Non è mai corretto parlare di messa in sicurezza del territorio.

Quando andiamo a fare un intervento, come un sopralzo di argine piuttosto che una cassa di espansione per laminare la piena, andiamo a ridurre solo la probabilità che un evento climatico eccezionale produca degli effetti catastrofici.

La messa in sicurezza, allora, è un’illusione?
Il problema è nel modo in cui, una volta, veniva considerata la messa in sicurezza di un’area. Immaginiamo una zona con una modesta urbanizzazione a ridosso di un’area fluviale che ogni vent’anni poteva finire allagata.

Per proteggere quell’area si realizzava un argine in modo tale da allontanare l’evento capace di allagarla a duecento anni; siccome la pericolosità di quell’area si era ridotta, a volte le amministrazioni rimuovevano i vincoli e su quell’area l’urbanizzazione, prima modesta, si intensificava.

Il risultato è che quando si verificherà l’evento “duecentennale”, che può anche arrivare domani, di fatto il rischio effettivo è aumentato perché adesso ci sono 500 residenti anziché 20.

È un meccanismo perverso.

Come si può intervenire?
Si può intervenire su più fronti.

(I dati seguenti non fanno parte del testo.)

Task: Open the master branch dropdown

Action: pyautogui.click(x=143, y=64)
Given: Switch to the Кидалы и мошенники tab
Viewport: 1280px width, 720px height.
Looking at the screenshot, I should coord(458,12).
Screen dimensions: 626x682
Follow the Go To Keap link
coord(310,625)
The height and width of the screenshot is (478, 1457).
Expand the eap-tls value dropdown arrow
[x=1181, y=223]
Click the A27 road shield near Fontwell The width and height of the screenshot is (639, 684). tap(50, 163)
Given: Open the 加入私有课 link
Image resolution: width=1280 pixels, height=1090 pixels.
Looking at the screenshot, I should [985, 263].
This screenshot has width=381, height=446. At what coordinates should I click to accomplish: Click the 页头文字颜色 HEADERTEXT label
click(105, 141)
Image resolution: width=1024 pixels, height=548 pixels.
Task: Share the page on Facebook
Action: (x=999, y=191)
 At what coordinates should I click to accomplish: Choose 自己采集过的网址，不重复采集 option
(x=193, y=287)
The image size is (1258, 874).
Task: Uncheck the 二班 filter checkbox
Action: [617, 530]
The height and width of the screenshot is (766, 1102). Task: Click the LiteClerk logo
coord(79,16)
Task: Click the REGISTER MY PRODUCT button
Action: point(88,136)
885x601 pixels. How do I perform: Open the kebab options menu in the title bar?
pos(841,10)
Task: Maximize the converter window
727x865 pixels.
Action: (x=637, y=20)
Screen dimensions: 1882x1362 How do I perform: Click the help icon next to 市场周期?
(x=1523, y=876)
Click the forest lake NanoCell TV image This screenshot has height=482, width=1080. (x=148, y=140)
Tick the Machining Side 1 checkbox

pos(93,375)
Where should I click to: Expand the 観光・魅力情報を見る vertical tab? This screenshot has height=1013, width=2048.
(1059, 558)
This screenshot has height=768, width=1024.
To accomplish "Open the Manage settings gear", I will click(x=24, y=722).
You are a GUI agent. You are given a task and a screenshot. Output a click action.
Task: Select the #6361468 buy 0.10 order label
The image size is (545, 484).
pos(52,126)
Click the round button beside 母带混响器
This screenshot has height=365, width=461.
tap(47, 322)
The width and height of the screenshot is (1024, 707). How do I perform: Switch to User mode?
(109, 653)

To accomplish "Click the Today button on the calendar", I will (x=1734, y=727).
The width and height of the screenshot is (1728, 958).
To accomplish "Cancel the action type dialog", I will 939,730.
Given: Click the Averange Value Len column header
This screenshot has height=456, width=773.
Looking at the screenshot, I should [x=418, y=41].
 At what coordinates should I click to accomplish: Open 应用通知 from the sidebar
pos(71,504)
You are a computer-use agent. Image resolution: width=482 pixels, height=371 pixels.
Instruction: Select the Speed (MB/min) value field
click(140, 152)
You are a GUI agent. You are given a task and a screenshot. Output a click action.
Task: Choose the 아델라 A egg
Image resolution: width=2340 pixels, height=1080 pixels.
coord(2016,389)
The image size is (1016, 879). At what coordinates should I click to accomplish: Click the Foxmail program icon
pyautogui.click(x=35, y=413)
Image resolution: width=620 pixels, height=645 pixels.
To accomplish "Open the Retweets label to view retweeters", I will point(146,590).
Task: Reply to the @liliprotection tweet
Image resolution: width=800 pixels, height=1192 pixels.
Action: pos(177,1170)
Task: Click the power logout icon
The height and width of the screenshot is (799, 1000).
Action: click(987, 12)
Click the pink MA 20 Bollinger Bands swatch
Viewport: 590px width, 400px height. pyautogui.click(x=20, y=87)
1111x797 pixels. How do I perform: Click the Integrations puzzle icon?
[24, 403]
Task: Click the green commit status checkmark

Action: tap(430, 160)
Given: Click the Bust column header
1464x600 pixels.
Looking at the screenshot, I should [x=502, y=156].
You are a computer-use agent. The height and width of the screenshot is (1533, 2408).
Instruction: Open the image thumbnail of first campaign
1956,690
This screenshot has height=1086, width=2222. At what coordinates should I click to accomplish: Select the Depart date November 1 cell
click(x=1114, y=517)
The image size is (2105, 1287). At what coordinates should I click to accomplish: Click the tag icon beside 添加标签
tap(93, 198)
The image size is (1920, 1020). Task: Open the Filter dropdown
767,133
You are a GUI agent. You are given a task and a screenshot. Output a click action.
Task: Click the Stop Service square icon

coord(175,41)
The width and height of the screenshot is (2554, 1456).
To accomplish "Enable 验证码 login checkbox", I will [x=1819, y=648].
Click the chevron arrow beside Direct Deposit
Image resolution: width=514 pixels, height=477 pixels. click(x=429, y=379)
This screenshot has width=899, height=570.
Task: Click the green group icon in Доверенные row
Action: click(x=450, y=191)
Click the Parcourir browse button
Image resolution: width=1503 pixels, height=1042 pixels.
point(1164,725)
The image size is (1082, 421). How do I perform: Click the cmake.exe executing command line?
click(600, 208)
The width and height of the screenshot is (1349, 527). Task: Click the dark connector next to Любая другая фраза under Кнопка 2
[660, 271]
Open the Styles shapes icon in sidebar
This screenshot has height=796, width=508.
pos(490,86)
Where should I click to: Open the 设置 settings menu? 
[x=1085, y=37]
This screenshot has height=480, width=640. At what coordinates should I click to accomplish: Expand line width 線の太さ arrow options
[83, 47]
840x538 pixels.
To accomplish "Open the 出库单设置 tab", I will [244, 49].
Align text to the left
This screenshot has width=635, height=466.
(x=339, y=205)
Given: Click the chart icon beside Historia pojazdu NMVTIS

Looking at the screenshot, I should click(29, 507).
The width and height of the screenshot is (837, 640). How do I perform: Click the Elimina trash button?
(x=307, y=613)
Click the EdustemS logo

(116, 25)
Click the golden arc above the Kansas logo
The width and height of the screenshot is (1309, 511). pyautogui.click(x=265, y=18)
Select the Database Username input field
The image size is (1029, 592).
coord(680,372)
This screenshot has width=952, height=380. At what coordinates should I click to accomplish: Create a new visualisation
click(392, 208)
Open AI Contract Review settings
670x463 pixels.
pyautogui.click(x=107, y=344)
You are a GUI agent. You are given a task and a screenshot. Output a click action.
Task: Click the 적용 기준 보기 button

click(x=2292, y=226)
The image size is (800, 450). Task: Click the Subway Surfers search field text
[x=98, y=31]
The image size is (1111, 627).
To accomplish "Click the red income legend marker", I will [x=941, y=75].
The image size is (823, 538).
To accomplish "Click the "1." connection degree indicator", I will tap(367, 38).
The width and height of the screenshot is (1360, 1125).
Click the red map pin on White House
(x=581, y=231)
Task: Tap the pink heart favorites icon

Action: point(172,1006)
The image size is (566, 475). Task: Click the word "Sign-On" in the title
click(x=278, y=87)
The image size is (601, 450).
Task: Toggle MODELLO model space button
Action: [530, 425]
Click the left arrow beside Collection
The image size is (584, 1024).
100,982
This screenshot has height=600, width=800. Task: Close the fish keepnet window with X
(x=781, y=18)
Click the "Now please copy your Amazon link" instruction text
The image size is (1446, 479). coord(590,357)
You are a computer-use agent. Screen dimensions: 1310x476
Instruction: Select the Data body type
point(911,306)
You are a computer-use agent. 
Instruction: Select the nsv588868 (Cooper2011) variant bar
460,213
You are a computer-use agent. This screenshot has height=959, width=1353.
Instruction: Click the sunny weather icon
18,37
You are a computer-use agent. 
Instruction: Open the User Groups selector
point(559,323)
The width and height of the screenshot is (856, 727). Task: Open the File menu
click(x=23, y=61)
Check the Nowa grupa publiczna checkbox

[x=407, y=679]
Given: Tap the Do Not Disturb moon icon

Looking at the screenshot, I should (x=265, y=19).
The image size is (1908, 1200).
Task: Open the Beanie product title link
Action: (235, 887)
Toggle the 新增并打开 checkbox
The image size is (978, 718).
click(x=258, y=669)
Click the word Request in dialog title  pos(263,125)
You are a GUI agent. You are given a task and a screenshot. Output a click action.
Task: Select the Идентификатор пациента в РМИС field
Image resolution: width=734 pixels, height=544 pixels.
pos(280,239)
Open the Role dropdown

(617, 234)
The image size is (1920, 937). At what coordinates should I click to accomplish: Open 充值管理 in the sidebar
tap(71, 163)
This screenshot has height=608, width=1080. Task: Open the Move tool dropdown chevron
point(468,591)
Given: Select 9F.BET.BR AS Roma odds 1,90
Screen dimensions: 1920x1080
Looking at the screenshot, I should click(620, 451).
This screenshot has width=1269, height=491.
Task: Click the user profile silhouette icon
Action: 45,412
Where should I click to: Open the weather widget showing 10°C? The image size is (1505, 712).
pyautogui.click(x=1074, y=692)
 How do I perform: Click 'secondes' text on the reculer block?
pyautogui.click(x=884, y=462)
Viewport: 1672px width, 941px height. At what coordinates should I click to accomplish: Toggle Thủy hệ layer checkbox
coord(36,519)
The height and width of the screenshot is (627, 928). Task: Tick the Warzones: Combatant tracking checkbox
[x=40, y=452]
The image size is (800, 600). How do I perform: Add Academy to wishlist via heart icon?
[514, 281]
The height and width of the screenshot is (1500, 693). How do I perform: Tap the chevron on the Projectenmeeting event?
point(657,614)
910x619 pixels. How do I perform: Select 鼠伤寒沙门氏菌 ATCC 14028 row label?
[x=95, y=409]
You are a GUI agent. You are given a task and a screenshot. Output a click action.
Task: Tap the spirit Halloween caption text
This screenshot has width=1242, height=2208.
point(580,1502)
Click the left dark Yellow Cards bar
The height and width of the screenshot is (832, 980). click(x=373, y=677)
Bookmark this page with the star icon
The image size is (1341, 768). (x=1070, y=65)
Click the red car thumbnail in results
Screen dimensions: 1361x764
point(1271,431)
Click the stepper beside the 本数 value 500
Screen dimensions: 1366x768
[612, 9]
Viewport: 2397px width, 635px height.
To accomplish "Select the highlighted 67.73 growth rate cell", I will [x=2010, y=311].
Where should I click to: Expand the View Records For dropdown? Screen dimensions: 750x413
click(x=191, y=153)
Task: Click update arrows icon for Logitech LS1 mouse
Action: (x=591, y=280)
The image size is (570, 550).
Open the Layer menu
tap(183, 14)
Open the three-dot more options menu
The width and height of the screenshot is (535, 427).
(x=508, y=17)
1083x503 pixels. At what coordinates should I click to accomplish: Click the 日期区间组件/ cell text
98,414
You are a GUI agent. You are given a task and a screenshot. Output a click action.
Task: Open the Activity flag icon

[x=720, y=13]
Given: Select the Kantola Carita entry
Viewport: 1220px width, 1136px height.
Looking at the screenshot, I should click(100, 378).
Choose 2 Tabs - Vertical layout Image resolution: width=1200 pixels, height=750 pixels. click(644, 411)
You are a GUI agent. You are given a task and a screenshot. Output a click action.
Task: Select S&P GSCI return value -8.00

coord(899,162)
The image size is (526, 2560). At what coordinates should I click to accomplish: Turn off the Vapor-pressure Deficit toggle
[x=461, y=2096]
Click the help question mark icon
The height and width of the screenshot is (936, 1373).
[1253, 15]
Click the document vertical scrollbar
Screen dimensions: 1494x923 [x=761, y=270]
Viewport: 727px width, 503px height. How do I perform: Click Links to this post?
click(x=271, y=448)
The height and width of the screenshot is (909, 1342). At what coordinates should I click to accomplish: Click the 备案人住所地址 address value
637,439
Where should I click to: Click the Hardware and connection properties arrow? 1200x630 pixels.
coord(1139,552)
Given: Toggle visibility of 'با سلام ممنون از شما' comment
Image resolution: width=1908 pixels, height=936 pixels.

Da un lato, gli interventi di mitigazione vanno sicuramente fatti perché riducono il rischio dell’esistente, ma non deve essere aumentato il bene esposto a seguito di questi interventi. Dall’altro, la manutenzione nelle aree a monte e la realizzazione di bacini di laminazione sono ulteriori elementi che favoriscono l’abbassamento del rischio e, quindi, le conseguenze di eventi intensi.

Occorre evitare di aumentare nei bacini interessati da tali fenomeni le coperture di suolo.

Un piazzale asfaltato porta l’acqua a valle, durante una pioggia, molto più rapidamente e quantitativamente di un’area agricola. In generale, se la manutenzione sull’argine non è assidua e attenta, il rischio che si verifichi un collasso dell’argine stesso è fonte di ulteriori danni. La manutenzione sul reticolo è in capo agli enti locali, a seconda del livello del corso d’acqua. Il problema è che spesso non ci sono risorse dedicate.

Adesso, però, l’orientamento sta cambiando perché in progetti finanziati dal Governo cominciano a esserci anche interventi di manutenzione lungo gli alvei, mentre nell’impostazione classica, fino ad alcuni anni fa, si spendeva nelle opere strutturali, ma quasi niente sulla manutenzione.

C’è anche un problema culturale?
Sì, l’ultimo aspetto è

la consapevolezza del rischio a cui siamo esposti.

C’è bisogno, perciò, di un lavoro di sensibilizzazione, già a partire dalle scuole: c’è ancora molto da fare affinché le persone s’informino della condizione di pericolosità dell’area in cui vivono. Informazioni si trovano sui siti dei Distretti, dell’Ispra, di Italia Sicura con le mappature dei luoghi.